Given problem: Retype the rows from the line with "Open overflow menu" to the line with "pos(11,291)", copying each one exactly, both ends included.
┌─ Record list
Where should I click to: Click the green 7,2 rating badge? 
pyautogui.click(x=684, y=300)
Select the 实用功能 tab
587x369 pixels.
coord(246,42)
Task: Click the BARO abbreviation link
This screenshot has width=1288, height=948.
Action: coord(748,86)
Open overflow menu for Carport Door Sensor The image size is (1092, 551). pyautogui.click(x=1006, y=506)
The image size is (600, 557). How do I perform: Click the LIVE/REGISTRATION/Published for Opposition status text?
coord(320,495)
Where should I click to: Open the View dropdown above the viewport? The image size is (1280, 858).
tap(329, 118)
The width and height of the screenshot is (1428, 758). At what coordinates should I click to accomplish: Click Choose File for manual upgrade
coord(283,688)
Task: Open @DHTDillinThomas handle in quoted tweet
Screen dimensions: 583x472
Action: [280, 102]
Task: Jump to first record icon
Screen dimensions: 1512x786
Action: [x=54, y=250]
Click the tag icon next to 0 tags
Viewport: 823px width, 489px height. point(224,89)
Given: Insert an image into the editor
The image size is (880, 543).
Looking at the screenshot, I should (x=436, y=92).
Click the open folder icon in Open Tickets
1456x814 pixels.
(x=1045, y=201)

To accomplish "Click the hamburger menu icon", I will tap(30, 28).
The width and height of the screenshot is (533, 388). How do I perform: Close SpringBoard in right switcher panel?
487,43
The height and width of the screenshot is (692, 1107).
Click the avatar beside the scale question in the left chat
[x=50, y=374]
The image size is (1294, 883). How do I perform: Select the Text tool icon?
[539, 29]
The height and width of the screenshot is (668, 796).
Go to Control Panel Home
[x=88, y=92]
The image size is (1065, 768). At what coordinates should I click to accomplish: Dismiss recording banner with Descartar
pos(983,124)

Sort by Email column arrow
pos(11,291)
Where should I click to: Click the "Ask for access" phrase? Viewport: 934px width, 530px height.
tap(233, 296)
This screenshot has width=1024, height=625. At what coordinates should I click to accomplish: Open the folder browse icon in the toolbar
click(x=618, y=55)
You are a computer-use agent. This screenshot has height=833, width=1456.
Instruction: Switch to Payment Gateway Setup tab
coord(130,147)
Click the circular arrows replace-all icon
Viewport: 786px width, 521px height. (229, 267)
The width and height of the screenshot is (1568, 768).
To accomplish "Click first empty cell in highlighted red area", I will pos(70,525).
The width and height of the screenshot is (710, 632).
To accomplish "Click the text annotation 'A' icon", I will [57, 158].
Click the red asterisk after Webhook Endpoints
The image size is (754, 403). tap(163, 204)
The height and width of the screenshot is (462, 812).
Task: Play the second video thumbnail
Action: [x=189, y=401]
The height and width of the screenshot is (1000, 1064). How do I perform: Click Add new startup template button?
└─
Solution to this exercise:
Open overflow menu for Carport Door Sensor The image size is (1092, 551). pyautogui.click(x=1006, y=506)
The image size is (600, 557). How do I perform: Click the LIVE/REGISTRATION/Published for Opposition status text?
coord(320,495)
Where should I click to: Open the View dropdown above the viewport? The image size is (1280, 858).
tap(329, 118)
The width and height of the screenshot is (1428, 758). At what coordinates should I click to accomplish: Click Choose File for manual upgrade
coord(283,688)
Task: Open @DHTDillinThomas handle in quoted tweet
Screen dimensions: 583x472
Action: [280, 102]
Task: Jump to first record icon
Screen dimensions: 1512x786
Action: [x=54, y=250]
Click the tag icon next to 0 tags
Viewport: 823px width, 489px height. point(224,89)
Given: Insert an image into the editor
The image size is (880, 543).
Looking at the screenshot, I should (x=436, y=92).
Click the open folder icon in Open Tickets
1456x814 pixels.
(x=1045, y=201)

To accomplish "Click the hamburger menu icon", I will tap(30, 28).
The width and height of the screenshot is (533, 388). How do I perform: Close SpringBoard in right switcher panel?
487,43
The height and width of the screenshot is (692, 1107).
Click the avatar beside the scale question in the left chat
[x=50, y=374]
The image size is (1294, 883). How do I perform: Select the Text tool icon?
[539, 29]
The height and width of the screenshot is (668, 796).
Go to Control Panel Home
[x=88, y=92]
The image size is (1065, 768). At what coordinates should I click to accomplish: Dismiss recording banner with Descartar
pos(983,124)

Sort by Email column arrow
pos(11,291)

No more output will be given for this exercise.